What to work on:
Some entries follow. Reproduce exactly the lines starting at the one with "Tout pour le vélo (248, 317)" and stopping after the one with "[Jdm Motos Belfort Montbéliard]".
═════ Source material
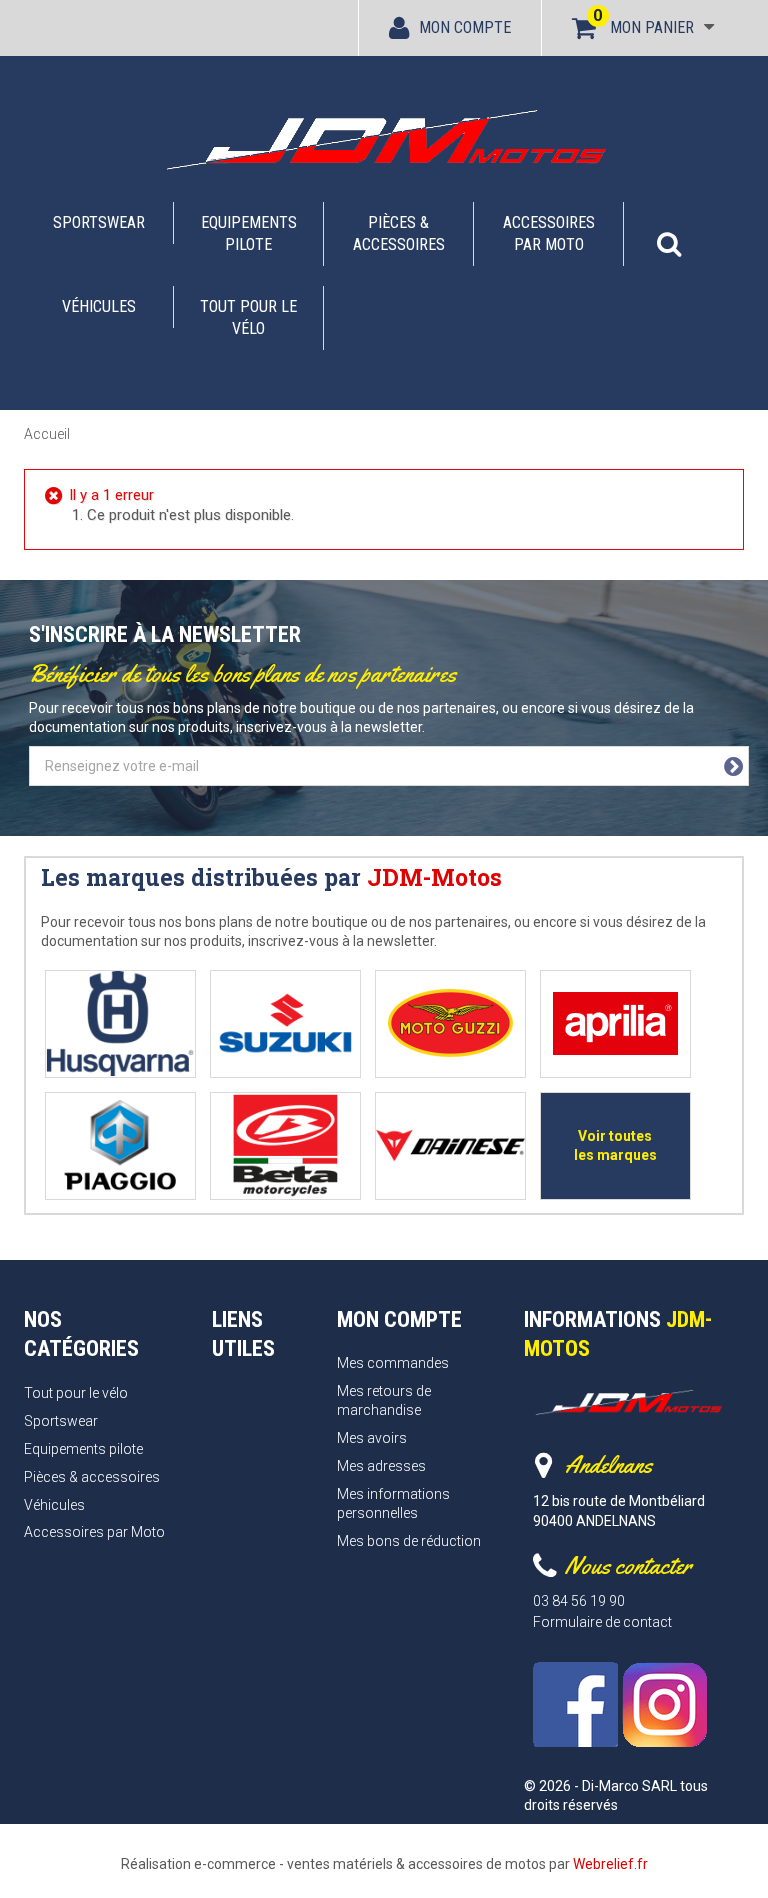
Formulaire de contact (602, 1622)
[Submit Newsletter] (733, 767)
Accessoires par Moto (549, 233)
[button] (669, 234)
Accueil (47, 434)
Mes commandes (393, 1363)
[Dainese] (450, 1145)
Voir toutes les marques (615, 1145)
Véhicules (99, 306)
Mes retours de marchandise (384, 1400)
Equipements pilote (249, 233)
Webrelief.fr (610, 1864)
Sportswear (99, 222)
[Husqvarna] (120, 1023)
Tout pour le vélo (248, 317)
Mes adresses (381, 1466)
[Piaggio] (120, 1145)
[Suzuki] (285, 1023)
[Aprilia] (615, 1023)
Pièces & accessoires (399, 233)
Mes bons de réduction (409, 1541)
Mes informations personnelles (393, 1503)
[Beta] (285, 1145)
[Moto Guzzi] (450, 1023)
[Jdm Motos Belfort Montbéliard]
══════════
═════ Source material
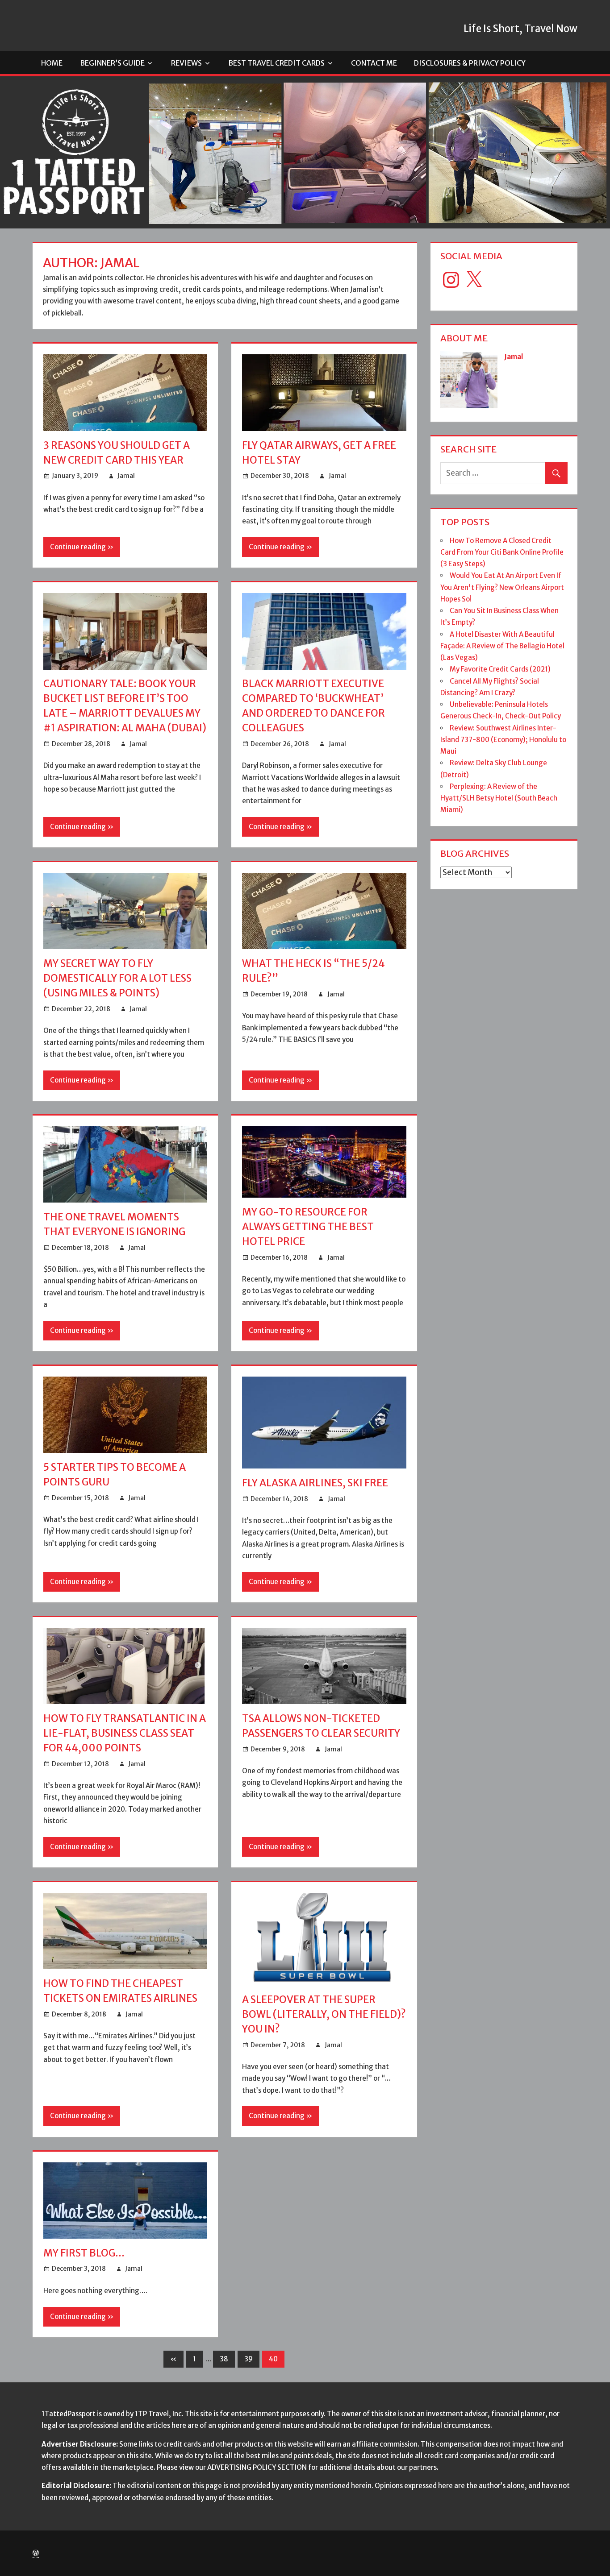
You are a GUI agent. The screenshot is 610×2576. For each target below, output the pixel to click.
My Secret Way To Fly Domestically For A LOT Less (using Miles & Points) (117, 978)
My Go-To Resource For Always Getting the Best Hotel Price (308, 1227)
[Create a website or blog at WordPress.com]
══════════
Task answer:
Tout pour le vélo (248, 317)
Mes adresses (381, 1466)
[Piaggio] (120, 1145)
[Suzuki] (285, 1023)
[Aprilia] (615, 1023)
Pièces & accessoires (399, 233)
Mes bons de réduction (409, 1541)
Mes informations personnelles (393, 1503)
[Beta] (285, 1145)
[Moto Guzzi] (450, 1023)
[Jdm Motos Belfort Montbéliard]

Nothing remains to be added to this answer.